Manuel Torre tiene el poder del beneficio, palpita entre nosotros su culebrón de piérades

el triquitraque que era, que es su dramática potestad , la cicatriz que no cierra.


QUE el júbilo nos coma, que las señales ondeen por los tejados y los bastidores,

que muévase la certeza de ventana en balcón, que Jerez se encabrite como una jaca

y vibre en su zarampaña de coplas y dilemas, que vive Manuel Torre, que vive

en el serrallo que a todos nos espera, que payos y gitanos, que gachós y garabitos,

somos los mismos del Barrio de La Plata hasta el Cerro del Fruto y tenemos en las arterias

un orgullo nato y específico: sabermos jerezanos desde la médula al sentido

y el cante de Manuel Torre nos injerta y cultiva el instinto arriero y musical.

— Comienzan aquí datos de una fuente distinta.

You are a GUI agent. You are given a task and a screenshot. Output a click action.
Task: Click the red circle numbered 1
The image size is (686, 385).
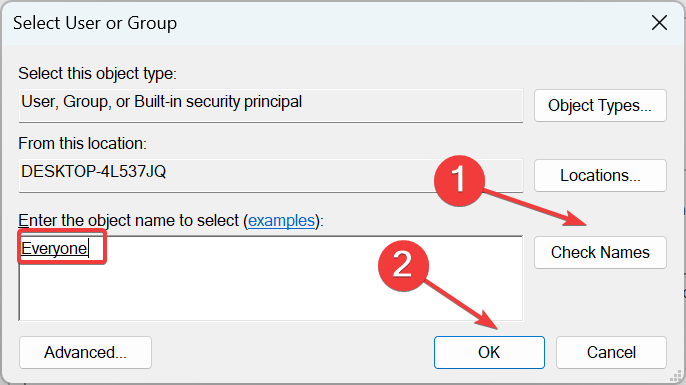(459, 180)
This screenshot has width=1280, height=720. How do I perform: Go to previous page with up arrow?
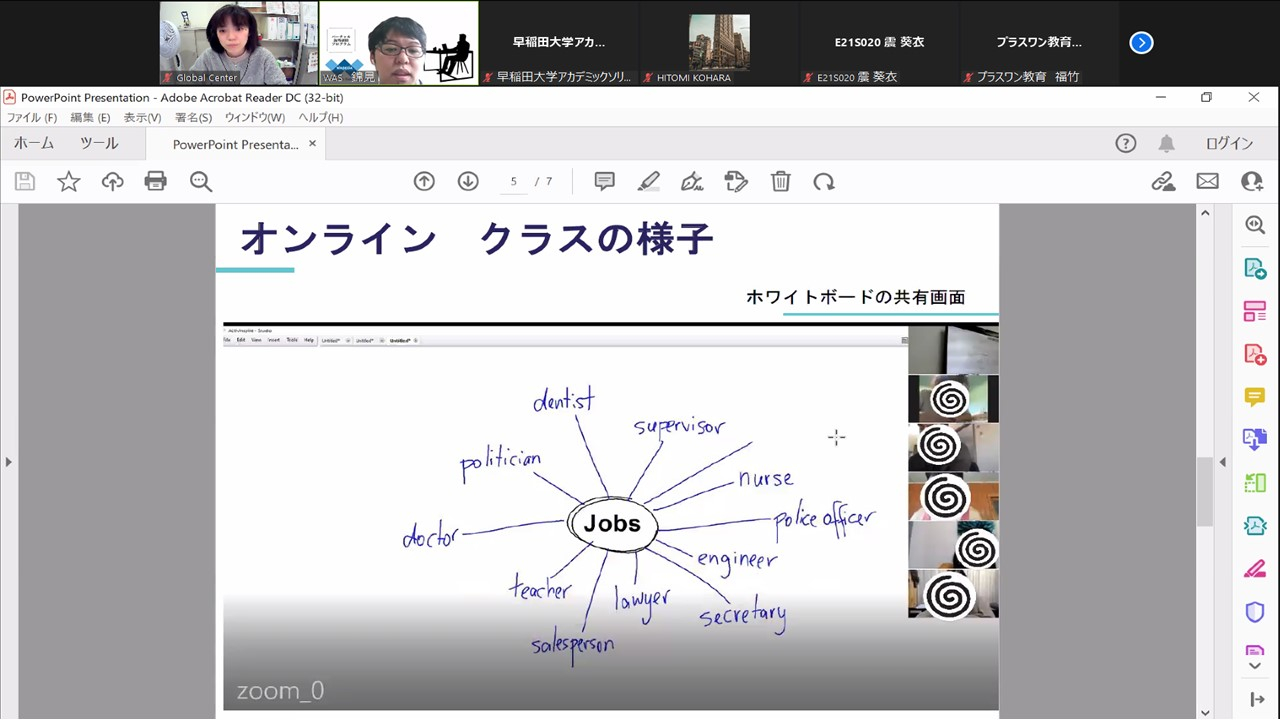[x=424, y=181]
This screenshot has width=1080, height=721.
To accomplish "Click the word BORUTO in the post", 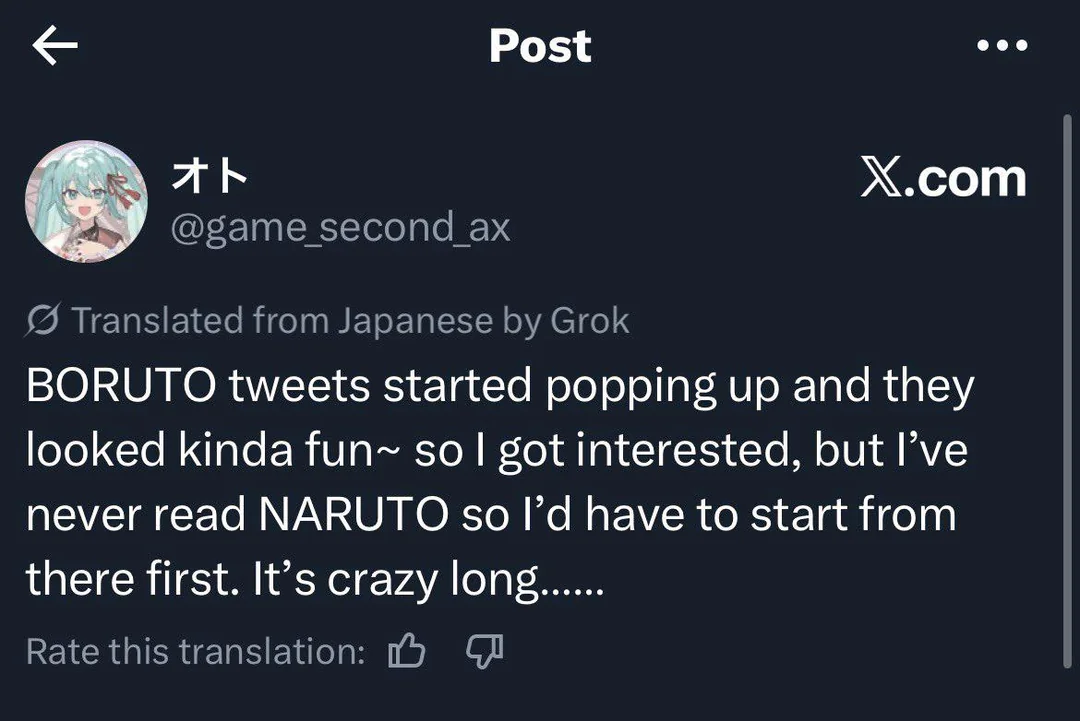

MANUEL TORRE nos envila, yayai muerto invicto, el que pasó por este decibelio

cantando convulsiones y amoríos, el padecer de la tierra, celebremos sus gloria y rito,

que Jerez entero se haga tablas, tarimas, paraninfos,  tronos, y púlpitos, rizos y frisos,

que los jerezanos canten, que canten siempre lo mismo, el cante morao y absorto

de Manuel Torre, nuestro idioma de la viña y del cortijo, de la era y la bodega,

del bautizo y de los lutos: jonda manera de hablar en medio de todo el mundo.

Pidamos a Undivé que vuelva, que vuelva Manuel Torre, que se siente y que cante.